▶ _DESCRIPTION OF THE TASK_: Your task is to transcribe all of the records exactly and leave out the pictures.

▶ _RECORDED INFORMATION_:
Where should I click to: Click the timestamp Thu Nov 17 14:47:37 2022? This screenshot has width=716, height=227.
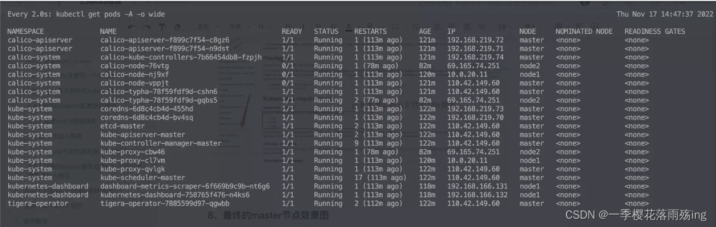664,14
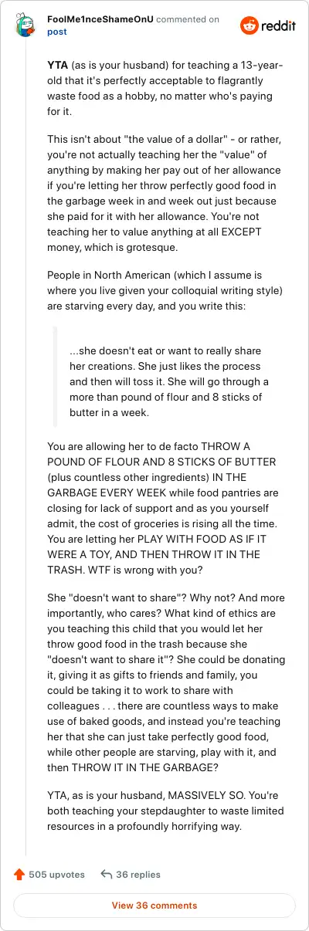309x931 pixels.
Task: Click the View 36 comments button
Action: (x=155, y=906)
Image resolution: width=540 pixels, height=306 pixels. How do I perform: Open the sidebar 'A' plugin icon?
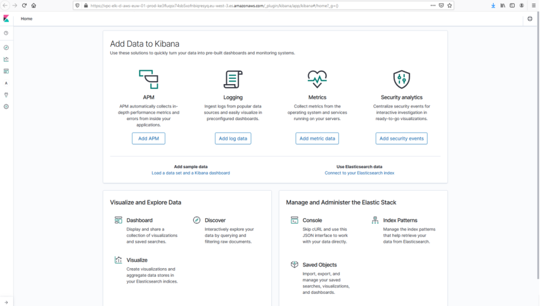[x=6, y=83]
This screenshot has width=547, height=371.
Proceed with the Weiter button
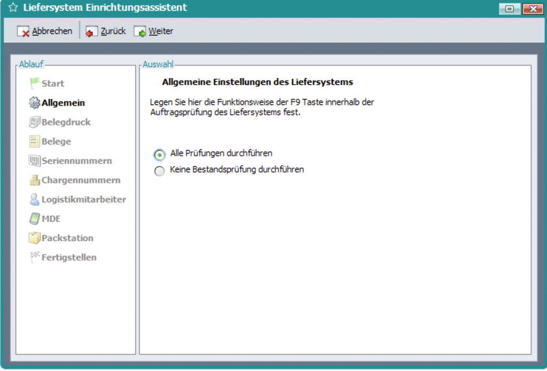[x=154, y=31]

▶ _SOLUTION_:
Where should I click to: Click the timestamp Thu Nov 17 14:47:37 2022? This screenshot has width=716, height=227.
664,14
309x931 pixels.
Task: Click the View 36 comments button
Action: (x=155, y=906)
Image resolution: width=540 pixels, height=306 pixels. How do I perform: Open the sidebar 'A' plugin icon?
[x=6, y=83]
This screenshot has width=547, height=371.
Proceed with the Weiter button
[x=154, y=31]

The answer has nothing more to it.